Imposto sobre grandes fortunas parece justo, mas já se mostrou ineficiente em outros países
De volta ao debate, tema alimenta a retórica eleitoreira de alguns políticos, mas é complexo e impõe discussões menos rasteiras
O Brasil tem 16 000 contribuintes com renda média até 856 vezes maior que a de 80% da população. Essa extrema desigualdade sempre alimenta debates sobre a melhor maneira de diminuir o fosso entre a pequena parcela de ricos e a imensa população de pobres, particularmente em época de eleição. Na crista da discussão, o Supremo Tribunal Federal (STF) começou a julgar uma ação do PSOL que trata de um tema que costuma ser apresentado como remédio para o problema: a aplicação do imposto sobre grandes fortunas (IGF). O tributo está previsto na Constituição desde 1988, nunca foi regulamentado pelo Congresso e sempre renasce como promessa de campanha. Tirar de quem tem mais para beneficiar quem tem menos, afinal, parece uma questão lógica. O PSOL argumenta que os deputados e senadores há mais de trinta anos se omitem sobre o tema.
= = = = = = =
> [Enunciado da tarefa] De acordo com o trecho sobre o imposto sobre grandes fortunas, desde que ano esse tributo está previsto na Constituição? Os registros não são necessários para esta atividade.

> [Informações fornecidas]
= = = = = = =
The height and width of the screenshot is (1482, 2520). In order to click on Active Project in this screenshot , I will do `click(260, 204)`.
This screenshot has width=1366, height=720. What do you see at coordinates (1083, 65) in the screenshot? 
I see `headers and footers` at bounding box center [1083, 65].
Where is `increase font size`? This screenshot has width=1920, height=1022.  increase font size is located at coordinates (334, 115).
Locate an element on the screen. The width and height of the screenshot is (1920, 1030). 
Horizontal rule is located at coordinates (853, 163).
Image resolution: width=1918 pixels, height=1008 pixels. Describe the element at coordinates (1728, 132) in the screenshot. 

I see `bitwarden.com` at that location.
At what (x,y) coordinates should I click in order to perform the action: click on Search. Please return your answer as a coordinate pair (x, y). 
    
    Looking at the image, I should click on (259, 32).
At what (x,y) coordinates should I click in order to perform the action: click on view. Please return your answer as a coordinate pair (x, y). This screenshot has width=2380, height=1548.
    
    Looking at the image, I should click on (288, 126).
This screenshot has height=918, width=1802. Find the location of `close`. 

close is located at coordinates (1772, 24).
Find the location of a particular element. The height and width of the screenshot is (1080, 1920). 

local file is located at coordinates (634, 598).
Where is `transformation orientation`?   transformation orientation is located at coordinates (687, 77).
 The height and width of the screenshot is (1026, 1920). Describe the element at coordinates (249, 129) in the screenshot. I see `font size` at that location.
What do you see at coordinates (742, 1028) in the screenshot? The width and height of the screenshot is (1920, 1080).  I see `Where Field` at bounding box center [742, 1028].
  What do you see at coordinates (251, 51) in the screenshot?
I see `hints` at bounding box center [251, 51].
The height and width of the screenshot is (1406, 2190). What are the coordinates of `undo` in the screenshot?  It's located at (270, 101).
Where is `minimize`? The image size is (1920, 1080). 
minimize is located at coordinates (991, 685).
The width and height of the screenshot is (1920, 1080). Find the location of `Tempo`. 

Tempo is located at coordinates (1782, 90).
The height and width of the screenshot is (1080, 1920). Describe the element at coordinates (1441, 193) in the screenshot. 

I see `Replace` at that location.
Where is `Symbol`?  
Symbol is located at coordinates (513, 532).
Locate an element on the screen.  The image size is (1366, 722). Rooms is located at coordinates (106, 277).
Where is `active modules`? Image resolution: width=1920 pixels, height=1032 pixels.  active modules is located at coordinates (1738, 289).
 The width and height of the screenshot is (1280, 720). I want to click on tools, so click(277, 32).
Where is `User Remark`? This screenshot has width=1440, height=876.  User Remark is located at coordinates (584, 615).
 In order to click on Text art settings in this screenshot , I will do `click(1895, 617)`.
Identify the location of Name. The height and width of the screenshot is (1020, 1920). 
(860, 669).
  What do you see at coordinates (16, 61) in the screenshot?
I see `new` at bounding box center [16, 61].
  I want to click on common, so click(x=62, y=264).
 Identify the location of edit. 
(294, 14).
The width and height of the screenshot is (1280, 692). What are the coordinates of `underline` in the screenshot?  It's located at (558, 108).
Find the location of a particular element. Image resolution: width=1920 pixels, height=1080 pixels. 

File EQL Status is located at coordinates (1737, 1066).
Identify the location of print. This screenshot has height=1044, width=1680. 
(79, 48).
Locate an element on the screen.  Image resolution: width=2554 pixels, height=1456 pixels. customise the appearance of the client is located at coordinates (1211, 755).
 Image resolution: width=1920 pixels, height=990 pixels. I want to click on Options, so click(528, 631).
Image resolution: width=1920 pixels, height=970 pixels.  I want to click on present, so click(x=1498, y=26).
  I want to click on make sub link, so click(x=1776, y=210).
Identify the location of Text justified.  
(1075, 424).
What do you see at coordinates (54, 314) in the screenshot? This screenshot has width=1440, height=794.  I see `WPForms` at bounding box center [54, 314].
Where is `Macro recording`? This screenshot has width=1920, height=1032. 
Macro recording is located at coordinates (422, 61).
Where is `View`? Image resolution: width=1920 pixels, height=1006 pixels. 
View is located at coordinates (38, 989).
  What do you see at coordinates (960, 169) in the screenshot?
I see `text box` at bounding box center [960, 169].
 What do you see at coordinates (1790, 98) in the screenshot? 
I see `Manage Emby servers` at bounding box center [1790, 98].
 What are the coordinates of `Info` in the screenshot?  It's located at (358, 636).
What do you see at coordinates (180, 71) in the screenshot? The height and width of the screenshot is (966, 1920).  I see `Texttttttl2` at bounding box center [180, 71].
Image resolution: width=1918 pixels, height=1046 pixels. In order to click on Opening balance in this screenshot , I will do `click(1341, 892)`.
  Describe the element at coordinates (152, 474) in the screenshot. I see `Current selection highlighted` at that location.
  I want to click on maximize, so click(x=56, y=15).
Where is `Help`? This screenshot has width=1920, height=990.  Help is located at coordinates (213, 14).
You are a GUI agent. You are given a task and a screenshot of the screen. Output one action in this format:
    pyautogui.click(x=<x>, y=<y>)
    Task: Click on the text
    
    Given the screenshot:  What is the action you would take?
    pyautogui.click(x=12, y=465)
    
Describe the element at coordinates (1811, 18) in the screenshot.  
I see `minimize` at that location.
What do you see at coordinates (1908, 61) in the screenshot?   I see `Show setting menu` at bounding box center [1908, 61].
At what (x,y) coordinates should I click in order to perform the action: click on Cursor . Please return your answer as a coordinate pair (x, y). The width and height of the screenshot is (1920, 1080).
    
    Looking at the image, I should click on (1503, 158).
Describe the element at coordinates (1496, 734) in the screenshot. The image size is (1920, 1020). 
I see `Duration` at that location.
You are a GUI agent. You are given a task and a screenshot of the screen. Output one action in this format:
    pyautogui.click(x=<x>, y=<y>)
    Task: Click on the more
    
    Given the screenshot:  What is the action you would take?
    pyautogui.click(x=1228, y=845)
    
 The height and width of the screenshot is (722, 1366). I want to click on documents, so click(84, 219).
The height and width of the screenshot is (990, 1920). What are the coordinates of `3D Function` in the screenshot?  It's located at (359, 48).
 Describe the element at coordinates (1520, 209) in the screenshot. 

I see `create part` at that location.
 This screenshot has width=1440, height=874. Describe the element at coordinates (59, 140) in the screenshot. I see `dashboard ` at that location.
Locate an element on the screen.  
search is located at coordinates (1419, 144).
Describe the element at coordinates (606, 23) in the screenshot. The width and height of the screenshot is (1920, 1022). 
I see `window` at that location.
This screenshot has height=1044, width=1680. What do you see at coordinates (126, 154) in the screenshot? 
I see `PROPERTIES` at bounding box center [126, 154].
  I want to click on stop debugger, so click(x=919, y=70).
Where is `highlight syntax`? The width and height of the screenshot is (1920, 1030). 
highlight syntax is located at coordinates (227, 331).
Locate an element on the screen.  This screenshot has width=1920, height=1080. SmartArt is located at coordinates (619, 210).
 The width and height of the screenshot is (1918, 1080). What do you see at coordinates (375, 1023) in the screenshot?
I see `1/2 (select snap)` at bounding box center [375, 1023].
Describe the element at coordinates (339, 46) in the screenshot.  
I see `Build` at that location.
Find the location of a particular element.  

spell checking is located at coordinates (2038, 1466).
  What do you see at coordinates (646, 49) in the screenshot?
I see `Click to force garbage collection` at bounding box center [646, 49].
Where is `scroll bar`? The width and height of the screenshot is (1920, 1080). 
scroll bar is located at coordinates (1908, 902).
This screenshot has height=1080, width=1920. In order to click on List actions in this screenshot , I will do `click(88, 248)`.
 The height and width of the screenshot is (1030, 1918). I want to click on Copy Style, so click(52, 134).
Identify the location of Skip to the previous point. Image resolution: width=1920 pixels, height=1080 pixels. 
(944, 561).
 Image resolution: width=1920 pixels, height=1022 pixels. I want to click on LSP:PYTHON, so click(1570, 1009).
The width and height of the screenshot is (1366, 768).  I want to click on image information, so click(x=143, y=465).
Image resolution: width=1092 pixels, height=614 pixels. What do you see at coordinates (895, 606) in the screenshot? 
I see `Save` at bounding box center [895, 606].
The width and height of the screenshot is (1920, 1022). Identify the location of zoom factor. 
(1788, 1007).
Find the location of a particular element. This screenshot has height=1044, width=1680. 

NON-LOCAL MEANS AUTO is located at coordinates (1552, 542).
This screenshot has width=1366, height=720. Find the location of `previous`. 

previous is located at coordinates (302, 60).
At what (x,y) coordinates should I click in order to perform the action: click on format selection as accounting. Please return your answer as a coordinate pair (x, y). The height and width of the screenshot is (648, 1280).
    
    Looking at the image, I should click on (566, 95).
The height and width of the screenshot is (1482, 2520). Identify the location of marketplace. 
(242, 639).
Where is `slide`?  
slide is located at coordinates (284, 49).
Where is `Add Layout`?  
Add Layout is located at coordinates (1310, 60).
= = = = = = =
> [Resposta do exercício] Desde 1988.